**Excerpt to read**.
......
Horehound
Marrubium vulgare L.
Family: Lamiaceae, Mint
Genus: Marrubium
Synonyms:
Other names: white hoarhound
Nomenclature: vulgare = common, ordinary
Nativity / Invasiveness: introduced plant
Edible plant
Medicinal plant
Description

General: plant height: 30-100 cm tall. Growth habit: perennial from a stout taproot, nearly trailing to almost erect. Stems: generally several, conspicuously white-woolly.

Leaves: basal lacking, stem leaves opposite, gray-woolly-hairy or partly almost hairless, wrinkled, not much reduced upward, stalked. Blades 20-55 mm long and often nearly or quite as wide, broadly elliptic to round-ovate or nearly fan-shaped, evidently blunt-toothed.

Flowers: whitish, about 6 mm long, with 2 almost equal lips, the upper lip erect and narrowly 2-lobed, the lower one spreading and with broadly rounded central lobe. Many flowers in compact, separate whorls. Calyx with short star-shaped hairs and often also more or less long-hairy, with a ring of projecting long hairs within the throat. Calyx tube 4-5 mm long, the 10 narrow, firm teeth somewhat shorter, widely spreading, with backward-curved spines on tips. June-October.

Fruits: 4 small nutlets.


Distribution

A casual weed along roadsides and in other disturbed habitats, in w. and s. parts of MT. Native of Europe, now wide-spread elsewhere in the world.
Edible Uses

The leaves of horehound can be used as a seasoning. Bitter and pungent, they are sometimes used to flavor herb beer or liqueurs. Horehound ale is a fairly well-known drink made from the leaves. A mild pleasantly flavored tea is made from the fresh or dried leaves, among some it is a favorite cough remedy.
......
**Given material**.
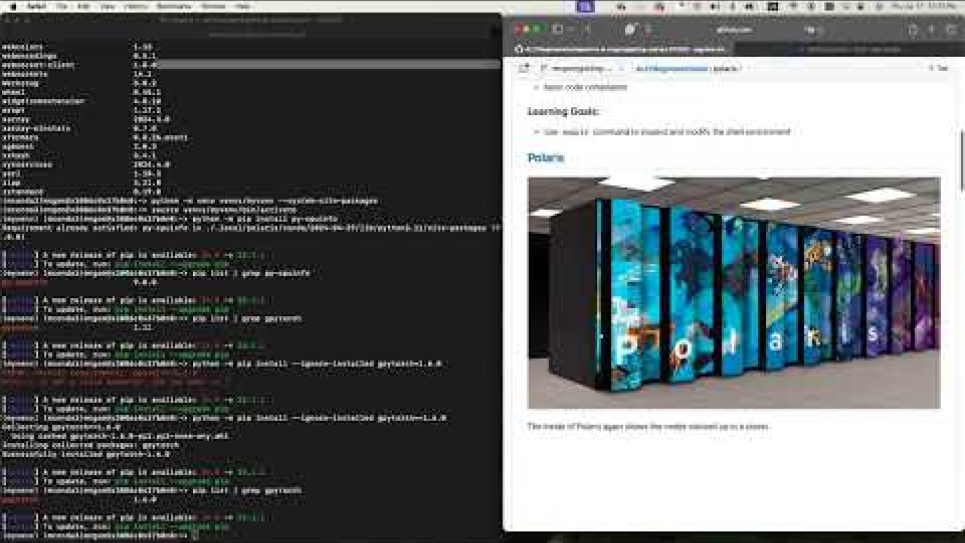Click the privacy shield icon in Safari toolbar
Viewport: 965px width, 543px height.
click(630, 30)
......
**Required tasks**.
(A) In the horehound profile, what drink made from the leaves is described as fairly well known?
(B) Continue the horehound profile from the point where it ends.

**Results by task**.
(A) Horehound ale.

(B)
Medicinal Uses

White horehound is a well-known and popular herbal medicine that is often used as a domestic remedy for coughs, colds, wheeziness etc. The herb apparently causes the secretion of a more fluid mucous, readily cleared by coughing. The leaves and young flowering stems are antiseptic, antispasmodic, and has agents that increase bile flow to the intestines, induce sweating, promote digestion, induce urination, promote or assist the flow of menstrual fluid, that strongly induce the removal (coughing up) of mucous secretions from the lungs, promote the well-being of the liver and increases the secretion of bile, and are stimulant and tonic. The Cahuilla Indians used a tea of the whole plant for flushing the kidneys. The Cherokees took the herb for hoarseness, colds and mixed it with sugar to make cough syrup. The Costanoan Indians used a decoction of leaves for whooping cough. The Isleta Indians made a poultice of crushed leaves used for swellings. Horehound is a very valuable herb that can be safely used by children as well as adults. It is often made into a syrup or candy in order to disguise its very bitter flavor, though it can also be taken as a tea. As a bitter tonic, it increases the appetite and supports the function of the stomach. It can also act to normalize heart rhythm. The plant is harvested as it comes into flower and can be used fresh or dried. The root is a remedy for the bite of rattlesnakes, it is used in equal portions with Plantago lanceolata or P. major.